Pip has installed the latest iteration of AstroSharp, which now installs with AstroClean. Initial tests on the above image of Messsier3 have shown a big improvement over the original image.
Also, good friend of the Observatory, Professor Chrissy H Roberts, has applied some AI magic to our processing 'schstick' which improved the colour and number of stars visible in the above image.
We are already to go and catch some night time photons with both kit and software primed for action. We just need the Covid virus to burn itself out and the weather to be astro-imaging friendly.
Messier 3 is an absolutely splendid globular star cluster some 32600 lightyears from Earth and roughly the same distance above the disc of the galactic plane of the Milky Way. It is estimated to be over 11 billion years old and contains approximately 500,000 stars. It is relatively bright and can be seen as an unresolved cloud through binoculars. To resolve stars requires a telescope with an aperture in excess of 100mm. To provide scale, the brightly illuminated dense core in our image is approximately 11 light years in diameter. The average spectral type of the primarily ancient stars that make up this cluster is F2 so its stars would be expected to present, much like our Sun, as yellow in colour.
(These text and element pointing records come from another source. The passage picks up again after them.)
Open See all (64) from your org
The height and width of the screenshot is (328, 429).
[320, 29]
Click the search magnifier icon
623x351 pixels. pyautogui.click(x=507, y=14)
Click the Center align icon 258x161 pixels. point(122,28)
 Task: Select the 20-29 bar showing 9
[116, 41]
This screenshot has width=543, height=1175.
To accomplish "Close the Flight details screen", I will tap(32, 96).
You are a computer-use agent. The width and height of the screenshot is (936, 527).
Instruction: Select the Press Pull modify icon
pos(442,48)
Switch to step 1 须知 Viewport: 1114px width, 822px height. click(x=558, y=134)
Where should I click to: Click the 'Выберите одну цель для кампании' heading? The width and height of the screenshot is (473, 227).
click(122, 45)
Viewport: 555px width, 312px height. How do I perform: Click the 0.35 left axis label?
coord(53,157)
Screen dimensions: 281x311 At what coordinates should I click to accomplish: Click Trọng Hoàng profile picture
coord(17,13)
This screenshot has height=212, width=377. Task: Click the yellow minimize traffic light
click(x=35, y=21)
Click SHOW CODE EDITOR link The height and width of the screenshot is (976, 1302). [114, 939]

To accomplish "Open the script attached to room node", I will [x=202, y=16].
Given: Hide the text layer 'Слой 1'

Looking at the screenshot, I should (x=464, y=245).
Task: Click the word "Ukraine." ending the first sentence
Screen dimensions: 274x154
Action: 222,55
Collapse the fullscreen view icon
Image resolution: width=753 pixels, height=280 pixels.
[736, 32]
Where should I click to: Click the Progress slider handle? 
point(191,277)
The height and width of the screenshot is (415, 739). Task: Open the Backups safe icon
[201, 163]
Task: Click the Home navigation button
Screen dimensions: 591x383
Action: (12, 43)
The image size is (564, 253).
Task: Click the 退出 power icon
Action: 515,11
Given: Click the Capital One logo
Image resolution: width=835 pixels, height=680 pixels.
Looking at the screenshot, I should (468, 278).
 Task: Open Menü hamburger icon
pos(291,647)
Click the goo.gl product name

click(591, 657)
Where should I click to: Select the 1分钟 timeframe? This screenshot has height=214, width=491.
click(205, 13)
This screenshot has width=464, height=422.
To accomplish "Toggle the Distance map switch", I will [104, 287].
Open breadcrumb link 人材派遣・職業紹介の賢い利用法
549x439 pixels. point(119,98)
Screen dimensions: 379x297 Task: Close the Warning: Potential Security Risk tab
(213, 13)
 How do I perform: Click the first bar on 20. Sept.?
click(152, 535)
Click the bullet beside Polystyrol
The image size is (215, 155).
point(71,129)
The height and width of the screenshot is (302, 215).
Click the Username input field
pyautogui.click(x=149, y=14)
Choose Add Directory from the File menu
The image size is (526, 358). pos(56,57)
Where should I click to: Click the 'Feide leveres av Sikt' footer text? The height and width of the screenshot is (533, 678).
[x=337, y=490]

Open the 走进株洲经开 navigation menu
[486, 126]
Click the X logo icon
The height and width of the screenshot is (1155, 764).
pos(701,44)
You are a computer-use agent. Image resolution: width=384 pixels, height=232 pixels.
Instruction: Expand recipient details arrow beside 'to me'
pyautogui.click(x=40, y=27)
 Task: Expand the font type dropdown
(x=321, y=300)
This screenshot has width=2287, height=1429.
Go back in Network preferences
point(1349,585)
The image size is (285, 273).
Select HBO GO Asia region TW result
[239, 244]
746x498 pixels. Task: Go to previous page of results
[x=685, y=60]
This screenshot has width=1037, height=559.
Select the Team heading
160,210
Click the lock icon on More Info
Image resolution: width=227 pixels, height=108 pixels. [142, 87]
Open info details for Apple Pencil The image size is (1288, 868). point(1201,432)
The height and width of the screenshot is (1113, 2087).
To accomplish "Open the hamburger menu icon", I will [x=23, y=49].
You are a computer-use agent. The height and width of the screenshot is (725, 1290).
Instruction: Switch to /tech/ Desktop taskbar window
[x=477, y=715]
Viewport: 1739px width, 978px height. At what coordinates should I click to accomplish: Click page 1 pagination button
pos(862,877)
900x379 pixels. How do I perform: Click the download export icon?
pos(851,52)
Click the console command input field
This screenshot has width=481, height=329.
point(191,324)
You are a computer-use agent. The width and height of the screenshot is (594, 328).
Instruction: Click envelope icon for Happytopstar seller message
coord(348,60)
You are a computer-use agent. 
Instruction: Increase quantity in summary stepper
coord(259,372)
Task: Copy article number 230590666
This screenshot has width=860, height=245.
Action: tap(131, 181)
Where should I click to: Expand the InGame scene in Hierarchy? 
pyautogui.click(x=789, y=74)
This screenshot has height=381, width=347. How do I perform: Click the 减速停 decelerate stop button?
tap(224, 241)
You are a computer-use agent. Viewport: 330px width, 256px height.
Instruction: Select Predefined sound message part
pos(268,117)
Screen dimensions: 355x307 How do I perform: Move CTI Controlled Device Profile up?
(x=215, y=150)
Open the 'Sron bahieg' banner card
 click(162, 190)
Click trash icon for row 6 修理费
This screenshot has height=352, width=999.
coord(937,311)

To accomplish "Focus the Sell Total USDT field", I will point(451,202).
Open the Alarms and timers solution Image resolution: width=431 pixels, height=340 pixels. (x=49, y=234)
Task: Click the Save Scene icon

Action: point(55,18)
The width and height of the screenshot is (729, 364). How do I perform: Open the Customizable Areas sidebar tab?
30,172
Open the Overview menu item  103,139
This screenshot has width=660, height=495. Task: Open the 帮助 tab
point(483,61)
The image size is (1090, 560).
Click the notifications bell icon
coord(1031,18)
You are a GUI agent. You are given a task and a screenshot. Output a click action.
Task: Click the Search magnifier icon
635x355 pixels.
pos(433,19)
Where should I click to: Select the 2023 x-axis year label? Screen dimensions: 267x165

From close inspection of the above image, you will note that there are a number of blue stars present within the cluster. You are no doubt aware that only giant and short lived stars shine blue. So how can there be blue stars in a 11billion year old globular cluster? It is thought that mass transfer between older cooler stars, that get too close for comfort in the star dense cores of globular clusters, can rejuvenate and reinvent themselves as blue giants. These are referred to as 'blue stragglers'.
Messier3 may be seen roughly halfway between the bright alpha stars Arcturus and Cor Coroli." - Joel Cairo CEO of the Jodrell Plank Observatory.